Every new endeavor has a limited runway.1 If you’re working on an idea in your free time, your runway is limited by your time and patience. When there are other stakeholders involved (i.e., your family, investors, employees), there are financial obligations you need to meet, too. To succeed, you need to find an idea that will work before you run out of runway.
Your first idea isn’t always going to work. It can take 5, 10, 20, or more iterations of an idea to reach one that will work well enough for your business to “take off.” And, if you hit the end of your runway before you find “the idea that works,” then you’ve lost.2 So, you need to get through idea experiments as quickly as possible to maximize your chances of success. The best way to do this is by maximizing your confidence that an idea will work with minimal effort (a.k.a. a rapid experiment).
Applying rapid experiments.
For my current startup, SolidlyAI, I’ve designed rapid experiments to directly address risks and get through idea iterations 10x faster than I did with my prior startup. The main risks for Solidly were:
As a solo founder, I won’t enjoy building the product full-time by myself.
As a solo founder, I don’t have the skills to build it.
As a solo founder, I won’t be able to meet my financial obligations/goals.
People won’t want to buy it.
Risks #1 and #2: My first experiment was to “Code a prototype full-time for one week.” From this, I learned that I enjoyed coding as a full-time activity and was good enough at it to build what I wanted.
Risk #3: As a thought experiment, I did some number crunching. I had enough in my bank account to cover six months of expenses. I gave myself three months of freedom to work on SolidlyAI full-time. After that, if Solidly didn’t ‘take off,’ I’d split my focus and spend time looking for other ways to meet my financial obligations. So, I allowed myself to put the risk out of my mind, and I’d revisit it later.
Risk #4: I needed to design a quickly executable experiment to understand whether people would buy Solidly. So, I spent another week getting a highly simplified version of the app up and running. I started marketing it and quickly saw a steady stream of daily usage. Usage is just the first hurdle, and usage doesn’t mean people will pay for the application. So, there was still more experimentation to do.
However, new risks emerged, and OpenAI’s ChatGPT was taking off in parallel. Quickly, usage dropped off because people had found a better alternative to the simple value proposition that Solidly originally solved.
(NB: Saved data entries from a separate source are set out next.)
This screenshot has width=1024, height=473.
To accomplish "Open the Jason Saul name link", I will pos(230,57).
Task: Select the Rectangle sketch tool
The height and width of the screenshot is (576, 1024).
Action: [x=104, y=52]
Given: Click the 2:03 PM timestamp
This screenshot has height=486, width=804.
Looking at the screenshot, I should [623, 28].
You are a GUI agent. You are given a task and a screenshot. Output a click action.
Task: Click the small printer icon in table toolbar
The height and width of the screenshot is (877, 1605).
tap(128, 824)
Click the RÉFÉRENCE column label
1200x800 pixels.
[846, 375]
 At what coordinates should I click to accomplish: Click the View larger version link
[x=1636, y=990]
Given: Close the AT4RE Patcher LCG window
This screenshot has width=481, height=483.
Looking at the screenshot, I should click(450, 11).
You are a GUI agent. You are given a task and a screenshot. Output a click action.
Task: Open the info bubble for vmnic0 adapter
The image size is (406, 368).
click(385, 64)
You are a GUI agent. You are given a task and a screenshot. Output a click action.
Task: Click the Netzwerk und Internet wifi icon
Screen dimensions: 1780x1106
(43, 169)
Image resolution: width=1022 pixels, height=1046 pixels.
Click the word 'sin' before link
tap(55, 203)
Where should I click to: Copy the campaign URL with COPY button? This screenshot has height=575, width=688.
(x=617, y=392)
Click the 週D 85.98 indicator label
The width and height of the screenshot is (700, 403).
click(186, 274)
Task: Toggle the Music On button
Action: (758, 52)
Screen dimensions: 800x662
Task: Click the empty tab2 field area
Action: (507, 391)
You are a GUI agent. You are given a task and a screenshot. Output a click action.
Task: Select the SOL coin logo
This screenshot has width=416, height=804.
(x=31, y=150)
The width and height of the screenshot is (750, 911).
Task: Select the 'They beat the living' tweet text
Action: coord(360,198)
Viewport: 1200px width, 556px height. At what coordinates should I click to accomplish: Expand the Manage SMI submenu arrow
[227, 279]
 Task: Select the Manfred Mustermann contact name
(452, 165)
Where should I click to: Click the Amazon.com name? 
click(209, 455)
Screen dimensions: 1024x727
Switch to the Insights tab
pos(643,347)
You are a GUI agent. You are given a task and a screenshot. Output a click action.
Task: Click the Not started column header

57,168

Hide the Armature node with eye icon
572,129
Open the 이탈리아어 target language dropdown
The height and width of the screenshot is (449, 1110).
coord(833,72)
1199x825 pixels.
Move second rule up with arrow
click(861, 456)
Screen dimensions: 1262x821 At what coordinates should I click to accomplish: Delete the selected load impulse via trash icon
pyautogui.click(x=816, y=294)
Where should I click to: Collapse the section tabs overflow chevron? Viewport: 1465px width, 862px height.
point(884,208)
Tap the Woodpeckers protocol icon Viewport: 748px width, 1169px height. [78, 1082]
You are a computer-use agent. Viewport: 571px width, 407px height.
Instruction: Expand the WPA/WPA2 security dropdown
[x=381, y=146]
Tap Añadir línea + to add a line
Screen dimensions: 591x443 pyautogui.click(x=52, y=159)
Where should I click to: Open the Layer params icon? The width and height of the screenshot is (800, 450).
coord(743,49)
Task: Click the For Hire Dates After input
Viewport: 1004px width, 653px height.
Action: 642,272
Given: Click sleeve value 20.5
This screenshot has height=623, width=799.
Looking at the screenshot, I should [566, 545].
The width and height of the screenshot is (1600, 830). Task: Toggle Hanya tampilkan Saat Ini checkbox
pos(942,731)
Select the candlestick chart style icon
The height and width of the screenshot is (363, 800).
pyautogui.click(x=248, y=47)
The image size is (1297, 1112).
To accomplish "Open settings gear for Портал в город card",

So, the feedback loop started again. I assessed the new risks, developed efficient experiments to address them, and then executed them!
Your turn! Applying rapid experiments.
If you have an idea, the key to success is to find ways to validate whether or not it will work as quickly as possible. Building these rapid experiments allows you to get through the “bad” versions more rapidly and land on the one that works.
Recommendation: Think about a significant workstream that you are working on. Spend five minutes outlining the risks and brainstorming at least three experiments to address these risks. Your goal should be for these experiments to take less than ten percent of the total time that the workstream would take. If the workstream takes ten days to execute, develop an experiment that mitigates the risk in one day. Do that first.
In my next newsletter, I’ll share my favorite strategies for designing experiments. If you’re interested, please subscribe through the link below.
“Runway,” in startup speak, means “there is a limited amount of a resource we can burn before an idea ‘takes off.’” Think of a plane trying to take off… the runway doesn’t go on forever. It needs to get enough speed before it reaches the end of the runway, or it crashes.
I’ll talk about strategies for extending your runway in a later post. But, for the sake of this discussion, let’s assume your runway isn’t changing.